On this day in 1942, 200 men of the Lost Battalion were shipped to Singapore as prisoners of war of the Japanese. Most of the remaining battalion members followed nine days later. The unit, the Second Battalion, 131st Field Artillery, originated as part of the Thirty-sixth Infantry Division, United States Army, in 1940 when President Franklin D. Roosevelt mobilized the Texas National Guard. The division, which soon grew to almost 16,000 men from Texas and surrounding states, reported to Camp Bowie, near Brownwood. After the attack on Pearl Harbor, the Second Battalion, en route to the Philippines, was diverted to Australia and from there boarded a Dutch ship bound for Surabaya, Java, to provide ground support for the Nineteenth Heavy Bombardment Group. The Second Battalion was left behind when the bomber group and other military forces were evacuated, earning the unit the title of the “Lost Battalion.” When the Japanese captured the Dutch East Indies, they imprisoned the Texans, who thus began a harrowing trip to the work camps of Burma, where the men suffered brutality and death while laboring on various building projects including construction of the famous “Bridge over the River Kwai.”
On this day in 1835, fighting broke out at Gonzales between Mexican soldiers and Texas militiamen. When Domingo de Ugartechea, military commander in Texas, received word that the American colonists of Gonzales refused to surrender a small cannon that had been given that settlement in 1831 as a defense against the Indians, he dispatched Francisco de Castañeda and 100 dragoons to retrieve it on September 27. Though Castañeda attempted to avoid conflict, on the morning of October 2 his force clashed with local Texan militia led by John Henry Moore in the first battle of the Texas Revolution. The struggle for the "Come and Take It" cannon was only a brief skirmish that ended with the retreat of Castañeda and his force, but it also marked a clear break between the American colonists and the Mexican government.

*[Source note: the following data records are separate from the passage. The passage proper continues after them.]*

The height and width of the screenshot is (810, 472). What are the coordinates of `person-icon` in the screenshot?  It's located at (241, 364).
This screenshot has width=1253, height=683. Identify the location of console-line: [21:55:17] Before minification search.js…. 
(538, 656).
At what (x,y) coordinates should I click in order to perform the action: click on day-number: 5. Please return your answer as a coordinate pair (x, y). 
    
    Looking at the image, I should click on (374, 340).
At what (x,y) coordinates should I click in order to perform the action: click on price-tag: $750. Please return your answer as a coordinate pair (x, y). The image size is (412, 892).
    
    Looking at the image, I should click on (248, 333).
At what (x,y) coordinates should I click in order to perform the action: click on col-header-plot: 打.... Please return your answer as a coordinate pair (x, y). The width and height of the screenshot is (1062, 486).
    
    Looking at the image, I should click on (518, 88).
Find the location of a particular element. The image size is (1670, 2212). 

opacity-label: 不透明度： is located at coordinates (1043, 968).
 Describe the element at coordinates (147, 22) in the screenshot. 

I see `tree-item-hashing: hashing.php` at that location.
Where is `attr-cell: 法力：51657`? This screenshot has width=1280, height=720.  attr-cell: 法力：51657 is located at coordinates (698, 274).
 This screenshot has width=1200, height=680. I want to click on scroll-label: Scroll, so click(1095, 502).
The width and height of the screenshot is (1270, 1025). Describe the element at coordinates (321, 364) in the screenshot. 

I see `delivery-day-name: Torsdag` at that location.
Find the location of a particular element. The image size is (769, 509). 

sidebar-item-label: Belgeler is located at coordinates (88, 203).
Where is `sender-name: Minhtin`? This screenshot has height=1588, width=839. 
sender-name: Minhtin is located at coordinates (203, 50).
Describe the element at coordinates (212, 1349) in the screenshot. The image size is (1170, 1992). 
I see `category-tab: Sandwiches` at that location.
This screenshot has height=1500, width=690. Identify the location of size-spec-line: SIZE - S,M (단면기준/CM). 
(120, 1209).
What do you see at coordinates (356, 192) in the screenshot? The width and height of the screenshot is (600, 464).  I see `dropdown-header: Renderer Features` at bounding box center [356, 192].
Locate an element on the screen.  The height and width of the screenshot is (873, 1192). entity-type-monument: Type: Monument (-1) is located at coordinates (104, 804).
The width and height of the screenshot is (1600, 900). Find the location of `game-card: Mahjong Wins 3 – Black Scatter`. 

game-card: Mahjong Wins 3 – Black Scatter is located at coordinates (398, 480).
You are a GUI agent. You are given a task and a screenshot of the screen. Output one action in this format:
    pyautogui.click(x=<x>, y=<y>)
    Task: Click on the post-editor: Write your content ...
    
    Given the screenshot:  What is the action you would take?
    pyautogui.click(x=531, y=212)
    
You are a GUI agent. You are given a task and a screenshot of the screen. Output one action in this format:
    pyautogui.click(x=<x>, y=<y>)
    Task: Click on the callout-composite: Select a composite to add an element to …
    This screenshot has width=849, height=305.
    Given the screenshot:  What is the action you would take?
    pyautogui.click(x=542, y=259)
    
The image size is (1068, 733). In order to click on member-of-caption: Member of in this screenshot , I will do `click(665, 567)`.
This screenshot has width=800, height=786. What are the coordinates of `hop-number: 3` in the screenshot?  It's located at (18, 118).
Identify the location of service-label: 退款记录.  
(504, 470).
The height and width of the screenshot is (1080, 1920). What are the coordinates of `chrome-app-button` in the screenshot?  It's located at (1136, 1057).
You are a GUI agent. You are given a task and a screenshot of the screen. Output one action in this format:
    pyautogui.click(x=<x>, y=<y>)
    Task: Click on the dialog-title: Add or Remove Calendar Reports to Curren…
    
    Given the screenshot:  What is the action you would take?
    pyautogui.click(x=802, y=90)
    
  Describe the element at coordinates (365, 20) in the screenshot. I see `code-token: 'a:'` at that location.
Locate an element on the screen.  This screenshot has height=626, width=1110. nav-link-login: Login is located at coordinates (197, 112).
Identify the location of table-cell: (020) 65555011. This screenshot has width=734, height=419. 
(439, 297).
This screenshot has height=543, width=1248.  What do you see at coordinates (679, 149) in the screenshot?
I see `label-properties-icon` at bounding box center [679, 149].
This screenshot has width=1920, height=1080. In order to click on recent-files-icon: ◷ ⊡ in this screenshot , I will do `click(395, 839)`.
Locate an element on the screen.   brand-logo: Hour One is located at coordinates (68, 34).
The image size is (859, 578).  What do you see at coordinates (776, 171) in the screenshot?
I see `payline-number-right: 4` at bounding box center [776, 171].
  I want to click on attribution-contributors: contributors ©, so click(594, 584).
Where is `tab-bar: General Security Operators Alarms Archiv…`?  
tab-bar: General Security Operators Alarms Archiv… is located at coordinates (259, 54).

On this day in 1862, a vigilante court opened proceedings in the incident that came to be known as the Great Hanging at Gainesville. Forty suspected Unionists were hanged that month, and two others were shot as they tried to escape. Although the affair reached its climax in Cooke County, men were killed in neighboring Grayson, Wise, and Denton counties. Most were accused of treason or insurrection, but evidently few had actually conspired against the Confederacy. Many were even innocent of the abolitionist sentiments for which they were tried.